Release of smart contracts on Polkadot

And we’re live! As of today, the Revive smart contract functionality has been released on Polkadot.

This initial Polkadot release focuses on correctness and reliability. Revive supports smart contracts running either on the EVM for full Ethereum compatibility or on Polkadot’s novel PVM for maximum performance. Developers can use familiar Solidity workflows or write Rust-based contracts, depending on their needs. All type of contracts are fully interoperable.

Polkadot Hub provides a solid, production-grade smart contracts platform: low latency, fast finality, access to assets and cross-chain messaging via precompiles, and both EVM and PVM execution paths are available with shared infrastructure.

:construction_worker: Start building

There are areas we plan to expand and optimize in upcoming releases, particularly around performance and tooling, but having this foundation live allows us to iterate based on real-world usage.

For developers considering where to deploy next, this is a good point to start kicking the tires and providing feedback. We’ve published a short overview that outlines what’s available today and how the pieces fit together:

:backhand_index_pointing_right: Why Developers Should Deploy Smart Contracts on Polkadot

Hands-on testing and practical feedback will be incredibly valuable as we move into the next phase. Please share any feedback on our tester form here.

I want to thank the community for its patience, positive outlook, and willingness to help with testing.

This is the start of a simpler, more attractive developer experience on Polkadot. Tell a friend, tell your leader, tell the world! Native smart contract functionality on Polkadot is here.

33 Likes

This release while truly monumental still presents a few DX problems for developers. We’re already playing with contracts on testnet and we’ve experienced a few issues.

  1. Still can’t deploy legacy transactions with hardcoded gas prices/gas limits Eg. https://github.com/Arachnid/deterministic-deployment-proxy
  2. The Eth rpc sidecar should be unified behind the same rpc endpoint for the substrate rpc endpoint. Having to run a seperate binary means more overhead for rpc providers who will most likely not run the side car
  3. Transaction receipts seem to be ephemeral if even available. And you can see the consequences of this on the testnet explorer https://polkadot.testnet.routescan.io/tx/0xf41a36f6578f3771a270cd6db23da30d86ee75e38af77747427377f75f32c879. Some txs no longer have a transaction details page. I don’t think theres any reasonable “optimization” for an ethereum chain to not serve transaction receipts for any reason whatsoever
  4. Contract verification is also broken on foundry. It seems routescan doesn’t support verifying contracts on Polkadot testnet.

These are just the few issues we’ve discovered at Polytope Labs. Once fixed, I believe will put asset hub in a position to properly compete in the Evm landscape.

Hoping these issues get fixed soon!

17 Likes

Thanks @seunlanlege for the feedback

@torsten answered here, We have a PR for Nick’s method that was merged here but unfortunately given the difference in gas model, this won’t work if the transaction strongly limits both the gas and the gas price.

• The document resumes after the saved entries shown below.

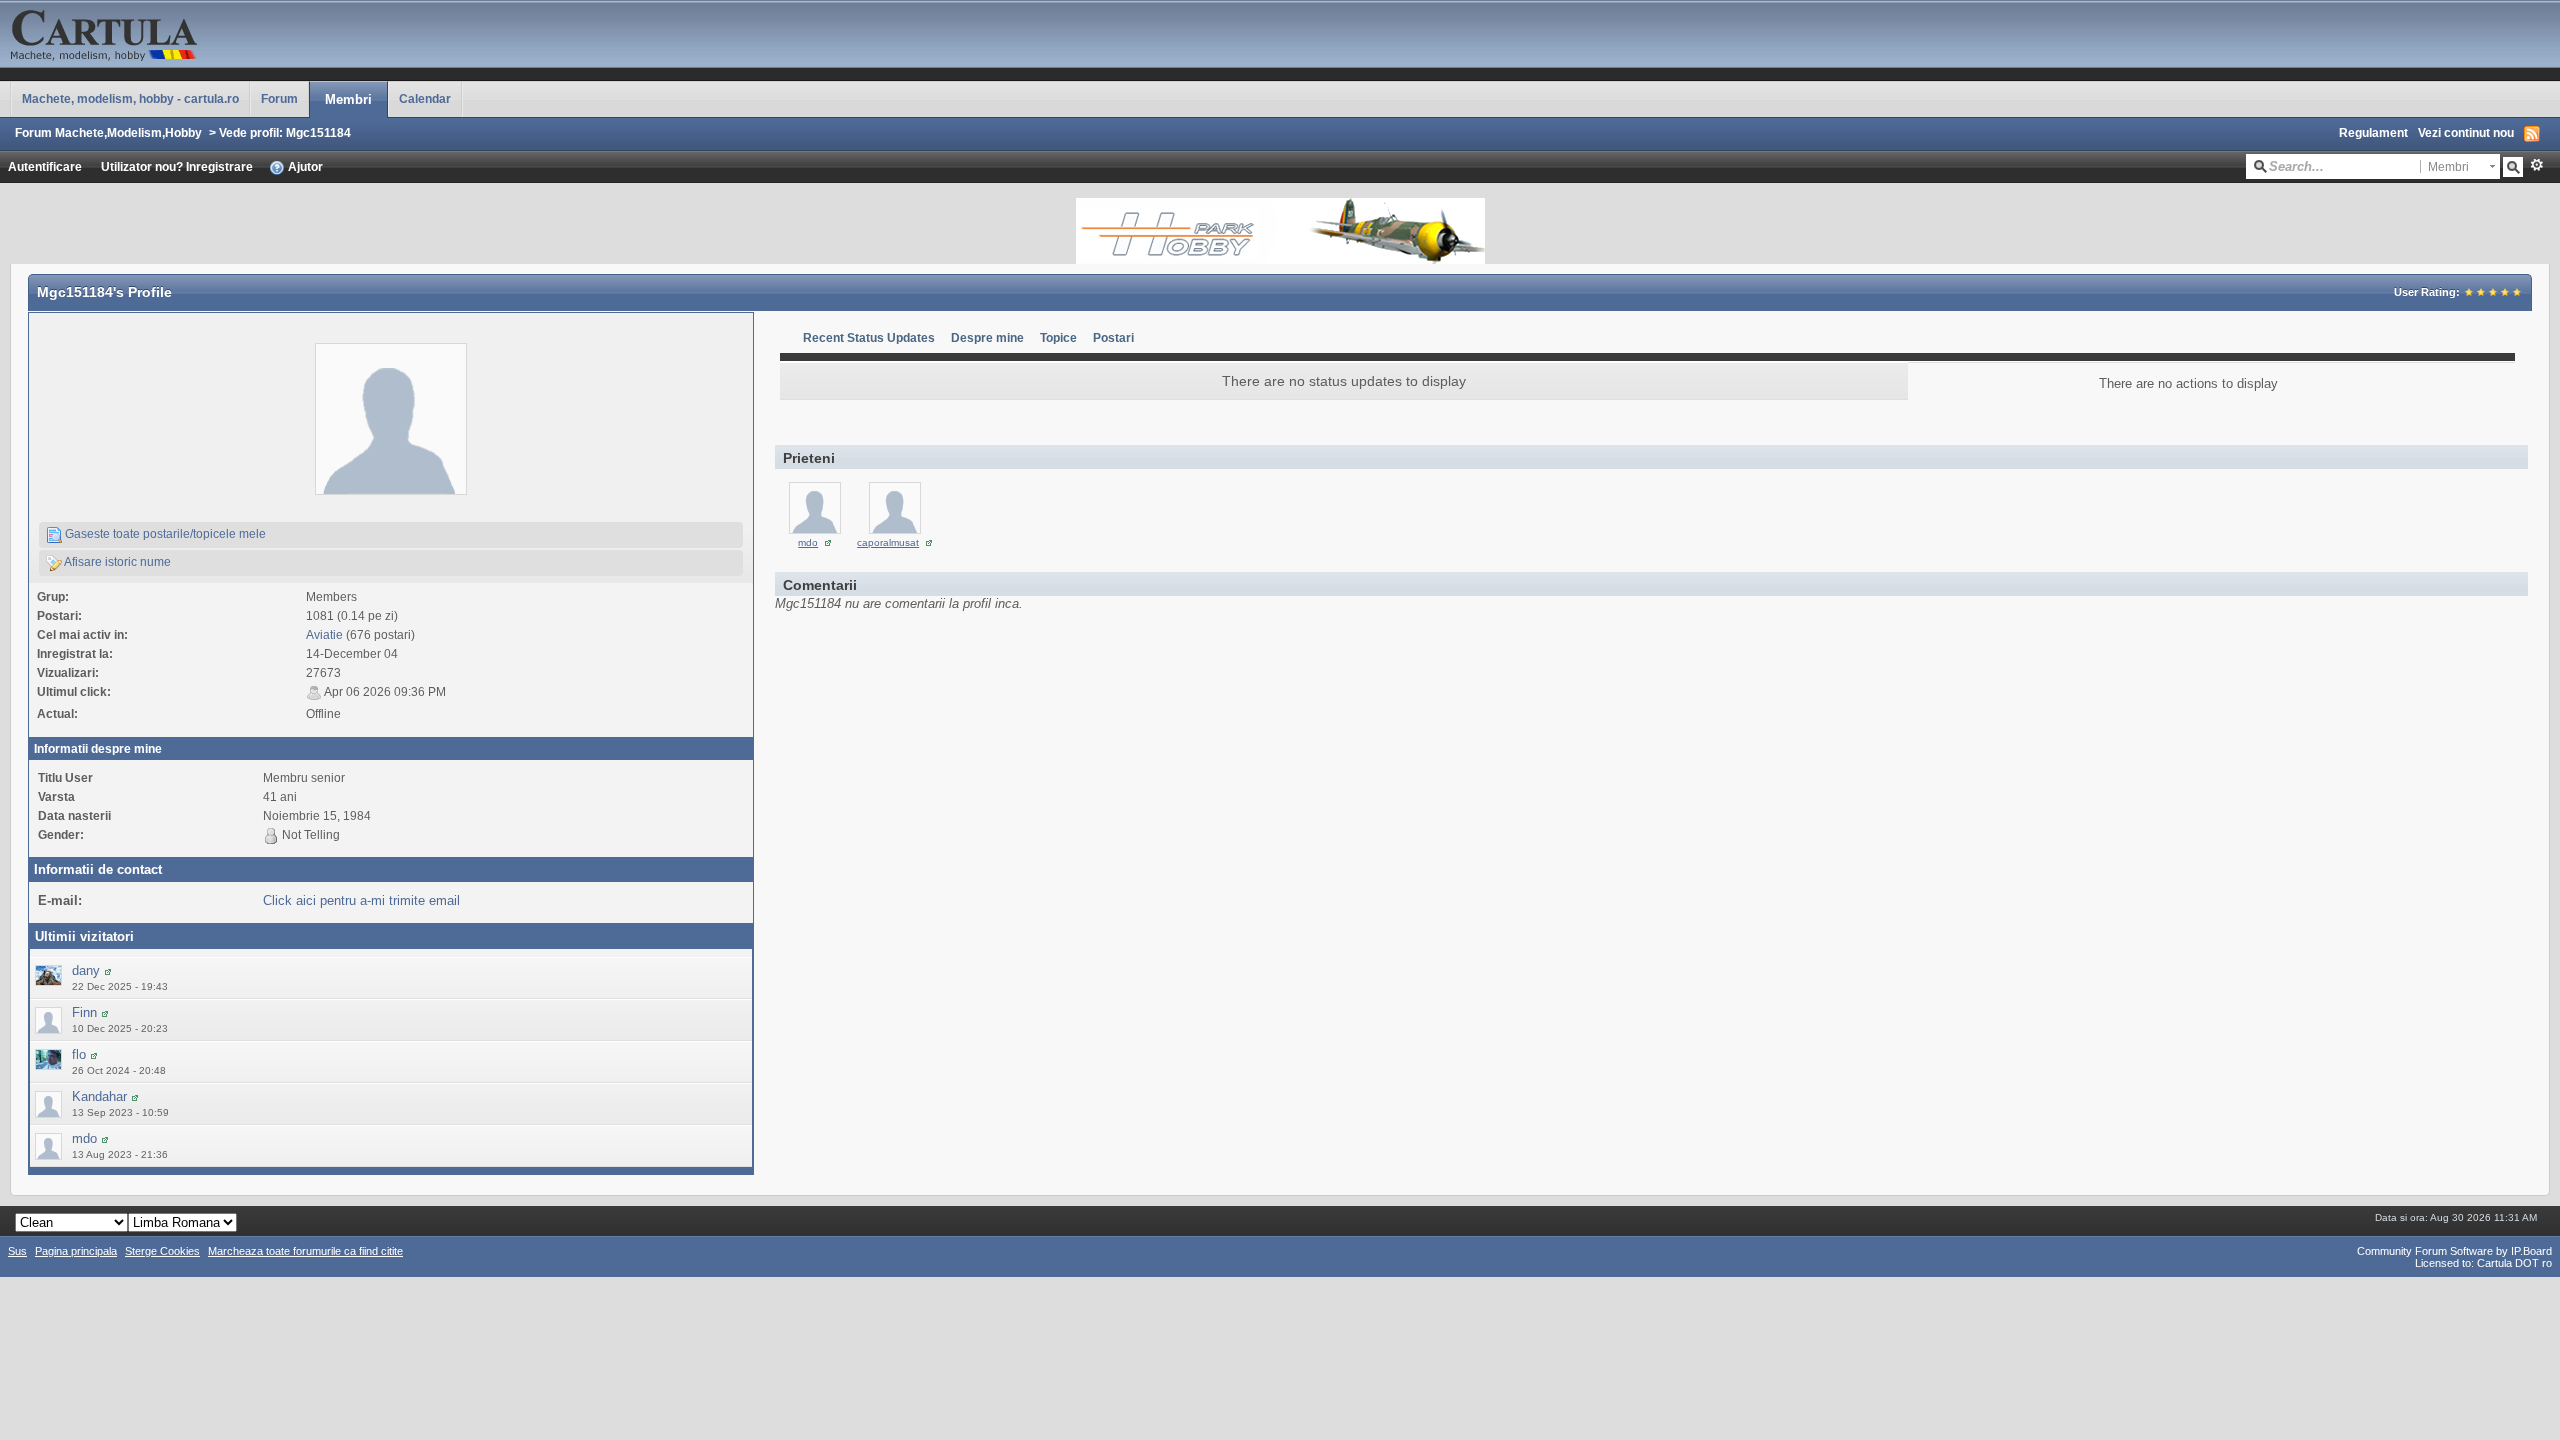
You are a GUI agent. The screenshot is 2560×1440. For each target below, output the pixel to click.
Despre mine (987, 337)
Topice (1058, 337)
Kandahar (99, 1096)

Until now, to iterate fast , it was easier to have the RPC outside of the client, but indeed we should consider merging it into the client now that it’s more feature complete.

the eth-rpc needs to be configured with a database_url or env setting to maintain a permanent index, it also needs to point to an archive node if there is a need to fetch old receipts. This is probably mis-configured here, we will look into it and fix this.